● 作業指示
(a) アクリル−ウレタン共重合体の製造工程についての抜粋のうち、「第1工程(ウレタン化反応工程):イソシアネート基と活性水素基を反応させる工程。」から「ル化することなく製造できる。」までを一字一句違えずに書き写してもらえますか。
(b) アクリル−ウレタン共重合体の製造工程についての抜粋を、最後の文に続けて書き進めてもらえますか。

● 読解用抜粋
------------------------------

第1工程(ウレタン化反応工程):イソシアネート基と活性水素基を反応させる工程。
第2工程(ラジカル共重合工程):メルカプト基を連鎖移動剤として用い、エチレン性不飽和モノマーをラジカル重合させる工程。
第3工程(乳化工程):得られたアクリル−ウレタン共重合体を水に乳化させる工程。
【0063】
第1工程は、メルカプト基及び親水性極性基含有ウレタンプレポリマーを得る工程である。第1工程には、例えば、前述の有機ポリイソシアネートと、メルカプト基及び活性水素基を含有する化合物と、親水性極性基及び活性水素基を含有する化合物と、所望により活性水素基を含有する化合物とを、順次(イ)あるいは同時(ロ)に反応させる工程である。このときの全イソシアネート基と全活性水素基の最終的な当量比率は、目標数平均分子量、有機ポリイソシアネートの平均官能基数と活性水素基含有化合物の平均官能基数等の因子によって、反応時にゲル化しない条件を算出し、この条件を満たすような条件である。その配合比率はJ.P.Flory、Khun等が理論的に計算しているゲル化理論に従うが、実際は、前記成分に含まれる反応基の反応性比を考慮にいれた配合比で反応させることによって、ゲル化することなく製造できる。

------------------------------

● 保存データ
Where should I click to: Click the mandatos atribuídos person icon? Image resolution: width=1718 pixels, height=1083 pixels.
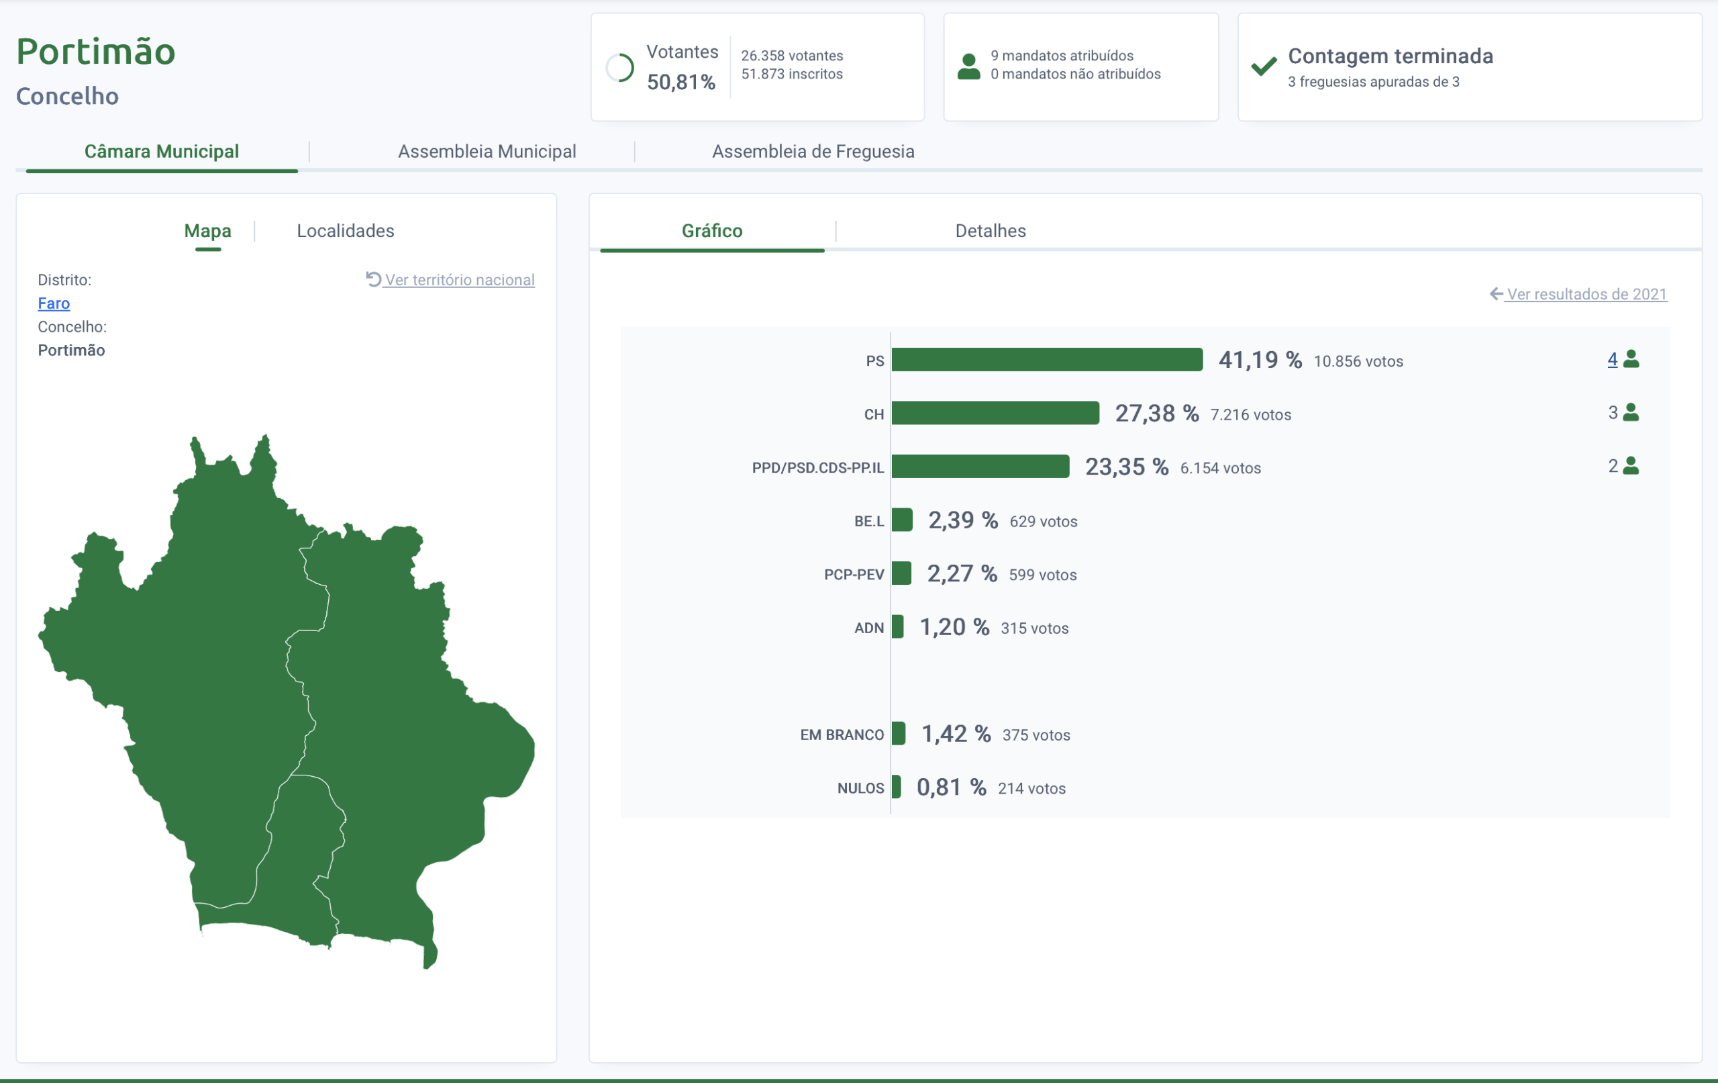pos(968,66)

------------------------------

● 作業の解答
(a)
第1工程(ウレタン化反応工程):イソシアネート基と活性水素基を反応させる工程。
第2工程(ラジカル共重合工程):メルカプト基を連鎖移動剤として用い、エチレン性不飽和モノマーをラジカル重合させる工程。
第3工程(乳化工程):得られたアクリル−ウレタン共重合体を水に乳化させる工程。
【0063】
第1工程は、メルカプト基及び親水性極性基含有ウレタンプレポリマーを得る工程である。第1工程には、例えば、前述の有機ポリイソシアネートと、メルカプト基及び活性水素基を含有する化合物と、親水性極性基及び活性水素基を含有する化合物と、所望により活性水素基を含有する化合物とを、順次(イ)あるいは同時(ロ)に反応させる工程である。このときの全イソシアネート基と全活性水素基の最終的な当量比率は、目標数平均分子量、有機ポリイソシアネートの平均官能基数と活性水素基含有化合物の平均官能基数等の因子によって、反応時にゲル化しない条件を算出し、この条件を満たすような条件である。その配合比率はJ.P.Flory、Khun等が理論的に計算しているゲル化理論に従うが、実際は、前記成分に含まれる反応基の反応性比を考慮にいれた配合比で反応させることによって、ゲル化することなく製造できる。

(b)
【0064】
(イ)順次に反応させる場合は、例えば、有機ポリイソシアネート、親水性極性基とメルカプト基以外の活性水素基を含有する化合物、及び所望により活性水素基を含有する化合物をイソシアネート基過剰の条件で反応させ、イソシアネート基末端プレポリマーを合成する。次いで、メルカプト基及び活性水素基を含有する化合物を、メルカプト基を含めた活性水素基過剰の条件で反応させる等の方法で、メルカプト基及び親水性極性基含有ウレタンプレポリマーが得られる。
(ロ)同時に反応させる場合は、例えば、有機ポリイソシアネート、親水性極性基とメルカプト基以外の活性水素基を含有する化合物、メルカプト基及び活性水素基を含有する化合物、及び所望により活性水素基を含有する化合物を、メルカプト基を含めた活性水素基過剰の条件で反応させる等の方法で、メルカプト基及び親水性極性基含有ウレタンプレポリマーが得られる。いずれの場合も、イソシアネート基は、メルカプト基より反応性の大きい水酸基、アミノ基、イミノ基等と優先的に反応し、最終的には、イソシアネート基が存在しないメルカプト基及び親水性極性基含有ウレタンプレポリマーが得られることになる。なお、(ロ)同時に反応させる方法が、製造工程が少なくなるので好ましい。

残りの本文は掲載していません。